I think the people who wrote this question made a mistake

Answer 1

In part c, they tell you to show that the error is less than 0.02 on [-0.5, 0.5], but I keep getting an error larger than that... can someone try this problem and see if they get an error less than .02?

Answer 2

P.S. this question is a lot easier if you use this and plug in -3x^2

Answer 3

a.
Refer to the Mathematica attachment.

Answer 4

i get an error less than .02

http://www.wolframalpha.com/input/?i=plot+%28e%5E%28-3x%5E2%29+-+%281-3x%5E2%2B4.5x%5E4-4.5x%5E6%29%2C+.02%29+for+x%3D-.5+to+.5

Answer 5

Yes, as you suggested I would get series for h(x)=e^x and expand the series for h(-3x^2).
If you found an error greater than 0.02, you probably have
1. an incorrect expansion of f(x), or
2. some calculation errors.
You could show your work so we can help you locate the error(s).
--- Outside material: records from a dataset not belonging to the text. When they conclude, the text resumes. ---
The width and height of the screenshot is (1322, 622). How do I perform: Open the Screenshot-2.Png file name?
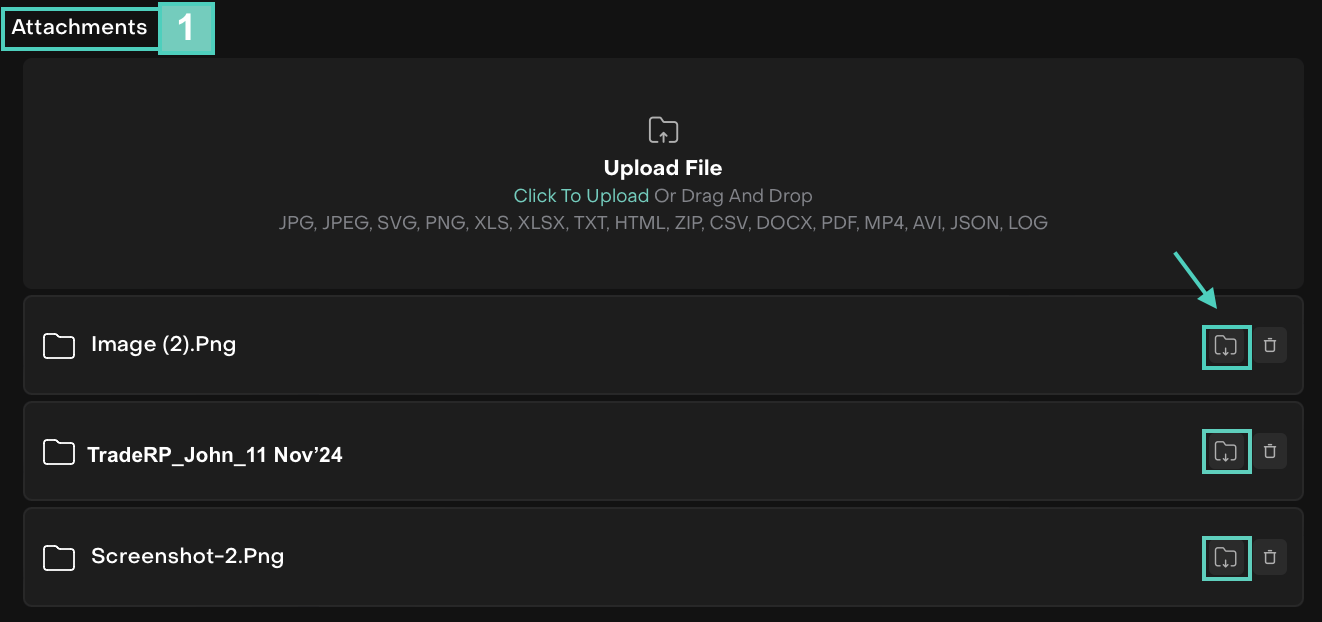(x=187, y=557)
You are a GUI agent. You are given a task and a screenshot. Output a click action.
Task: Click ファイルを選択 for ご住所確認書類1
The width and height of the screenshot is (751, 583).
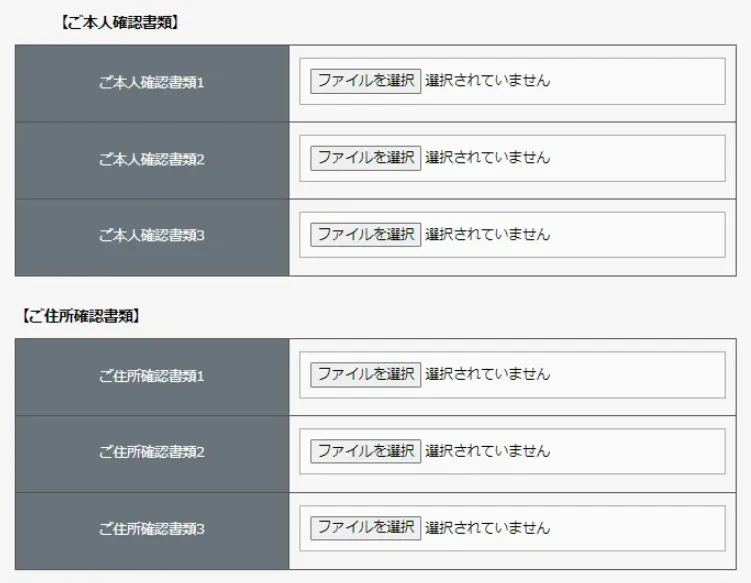[365, 375]

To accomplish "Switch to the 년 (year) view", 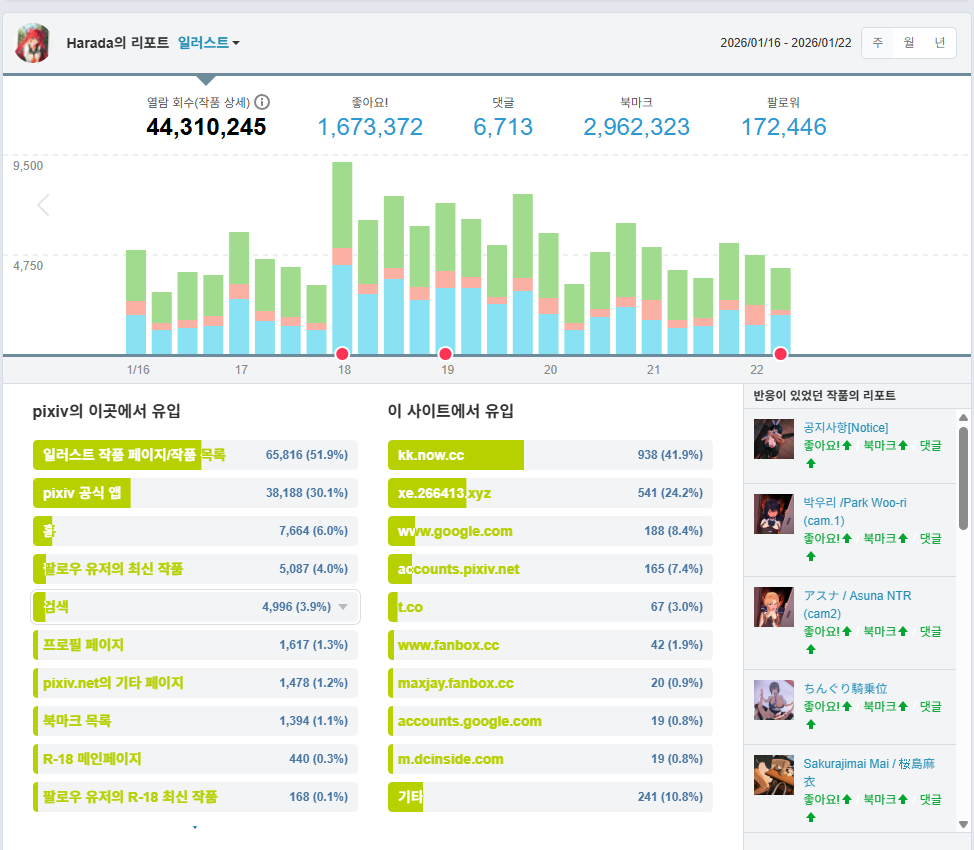I will 939,43.
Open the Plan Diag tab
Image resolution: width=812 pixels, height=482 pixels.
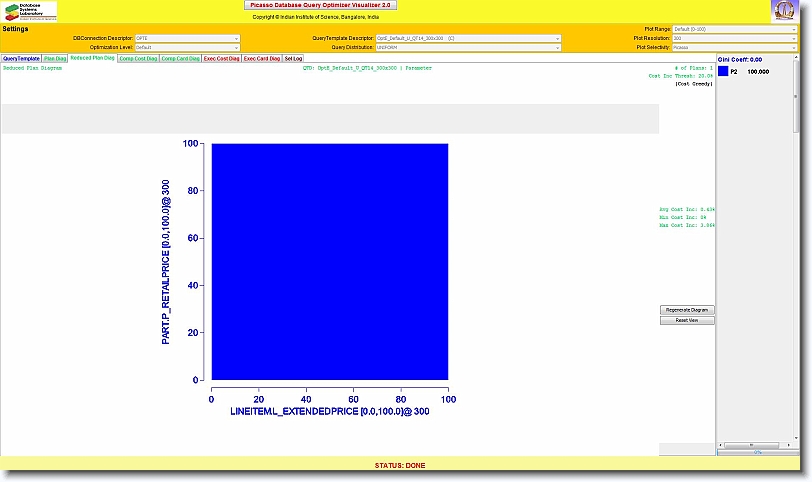55,59
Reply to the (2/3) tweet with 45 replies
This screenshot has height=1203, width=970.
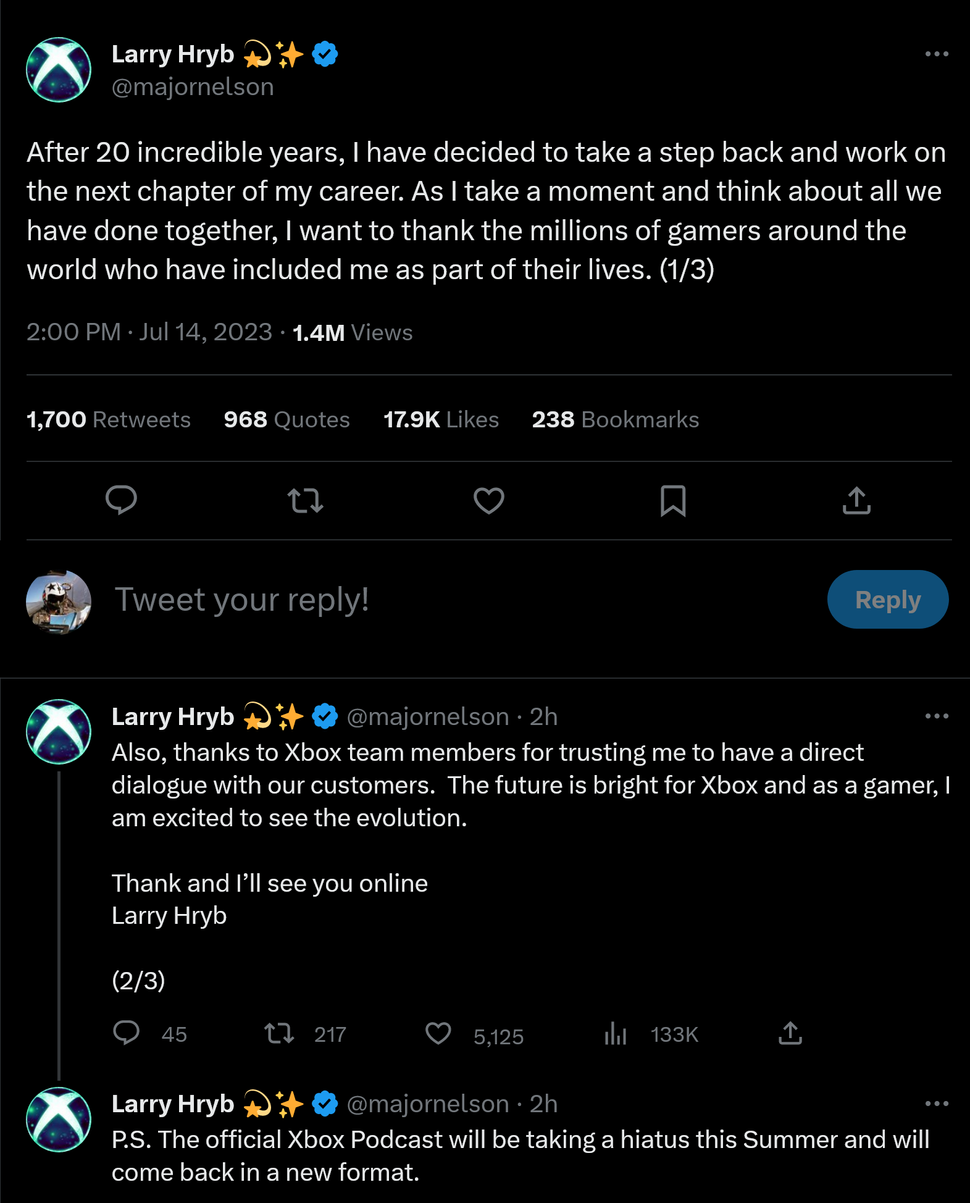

To show the maximum error, one of the ways to demonstrate is:
1. f(x) and g(x) are both even, so d(x)=|f(x)-g(x))| is also even. You only need to show the interval \(x\in [0,0.5]\)
2. Within that interval, show that d'(x)>0, which means d(x) increases monotonically.
3. Hence max(d(x))=d(0.5) within that interval.

Answer 6

f(x) = e^(-3x^2)
g(x) = 1 - (6/2!)x^2 + (108/4!)x^4 - (648/6!)x^6
abs( f(0.5) - g(0.5) ) = 0.04482
0.04482 is greater than 0.02

Answer 7

Wait... sorry everyone just realized that the (648/6!) is wrong in g(x)
Thanks for all the helP!

Answer 8

Too bad I only see your post 12 hours after.
Indeed, it is tricky, because if we expanded e^y, we get the first four terms as
\(\large g(x)=1+y+\frac{y^2}{2!}+\frac{y^3}{3!}\)
Substituting y=-3x^2 gives
\(\large 1-3x^2+\frac{(-3x^2)^2}{2!}+\frac{(-3x^2)^3}{3!}\)
\(\large =1-3x^2+\frac{9x^4}{2}-\frac{9x^6}{2}\)
You probably took the n! to match \(x^n\) for the last term.
Glad that the expansion worked out.